I've been interested for quite a while in the theory that democracies don't fight wars with other democracies, but only recently learned that Spencer Weart, the historian-god of climate change science, also wrote a book in 1998 called Never at War: Why Democracies Will Not Fight One Another. (I'm shamefully cribbing off of wiki rather than his book, but I'll get around to the real thing sometime I swear).
Weart makes the maximalist argument, that any country sufficiently democratic to have let at least 2/3 of male adults to vote and control the government for at least three years will not go to war with a similar democracy. He includes many classic Greek city-states in this category. The book then discusses borderline cases and his theories about why democracies don't fight each other.
Wiki has a quite good general article on the democratic peace theory - as with any other field, you can find some expert who absolutely denies the consensus position, but it seems pretty clear that well-established democracies don't fight each other, and quite likely that even immature democracies are less likely to fight democracies.

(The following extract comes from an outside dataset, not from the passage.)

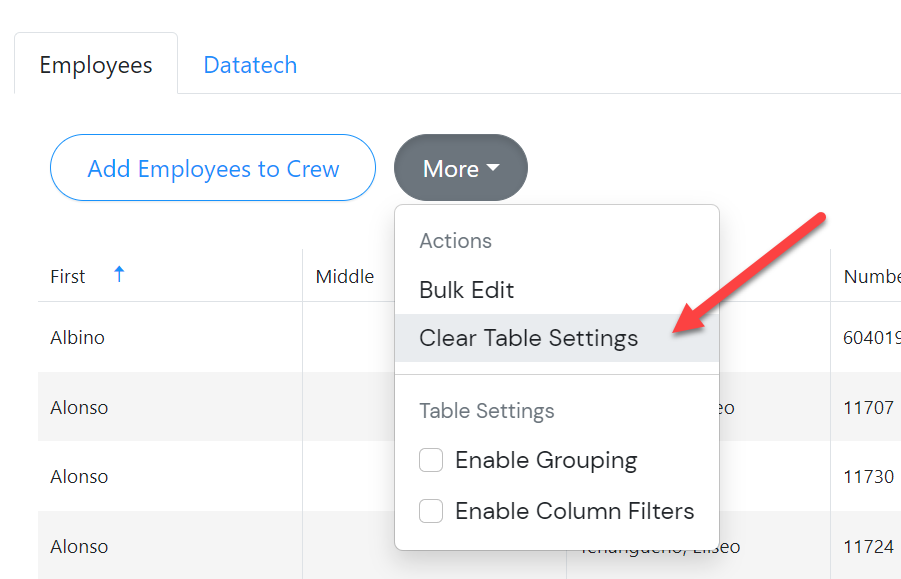Click the Number column header
Image resolution: width=901 pixels, height=579 pixels.
click(x=872, y=277)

No consensus on why that's the case however.
My own view: I don't know enough about classical Greece to say anything relevant. I think democracy requires at least a certain level of organization and sophistication before the democratic peace kicks in. Hunter-gatherer and small-scale agricultural societies were reasonably democratic/anarchic and very often violent toward outgroups. Weart's maximalist position may or may not work - the 1999 Kargil War between India and Pakistan that started a year after Weart's book is a contrary example. OTOH, Pakistan's elected parliament didn't really control its military which initiated that war.
That Weart could even plausibly maintain his position suggests the overall strength of the democratic peace theory.

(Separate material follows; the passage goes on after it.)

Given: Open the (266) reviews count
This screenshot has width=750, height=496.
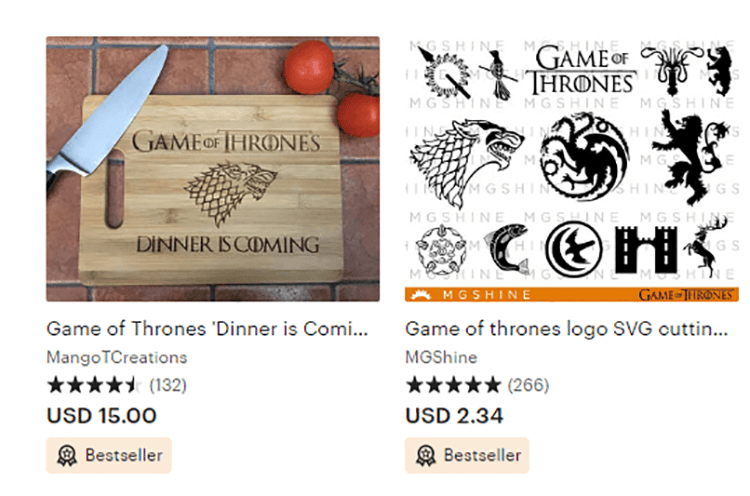Looking at the screenshot, I should point(529,385).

Israel's antipathy and fear of the Arab Spring is interesting in light of the fact that Israeli policymakers should know about democratic peace theory. Why Israelis thought their security was better protected by a hated 82-year old tyrant instead of a potential shot at Egyptian democratization isn't clear. I guess one response would be to look at how unpopular Israel is now with the average Egyptian, but I suspect that unpopularity itself could partially be a result of Israeli antipathy to Arab democracy.

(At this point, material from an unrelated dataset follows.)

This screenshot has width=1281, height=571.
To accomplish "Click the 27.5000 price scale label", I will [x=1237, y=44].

I think the disinterest in Arab democracy in light of democratic peace theory suggests at least partially that Israel isn't all that worried about its security. It also suggests that Israel does not want democratically elected Arab leaders to be expressing grievances about West Bank and Gaza, because those leaders are much more persuasive that what Israel's had to deal with previously.
3. Labor unions.
Something of a tangent here, but one pithy statement I read somewhere about peace between democracies went to the effect of "yes it works in practice, but can you make it work in theory?" Weart isn't the only one who's tried to explain it, and no one's got a consensus theory for it.
I feel the same way about unions - the increasing inequality and declining middle class seems to be an effect of declining union power, but I don't think there's a good explanation about why unions benefit society generally, as opposed to just their members. I think the data is pretty good that they do benefit society, and there are plenty of theories why, but I'm not convinced as to why.
We'll just have to live with uncertainty.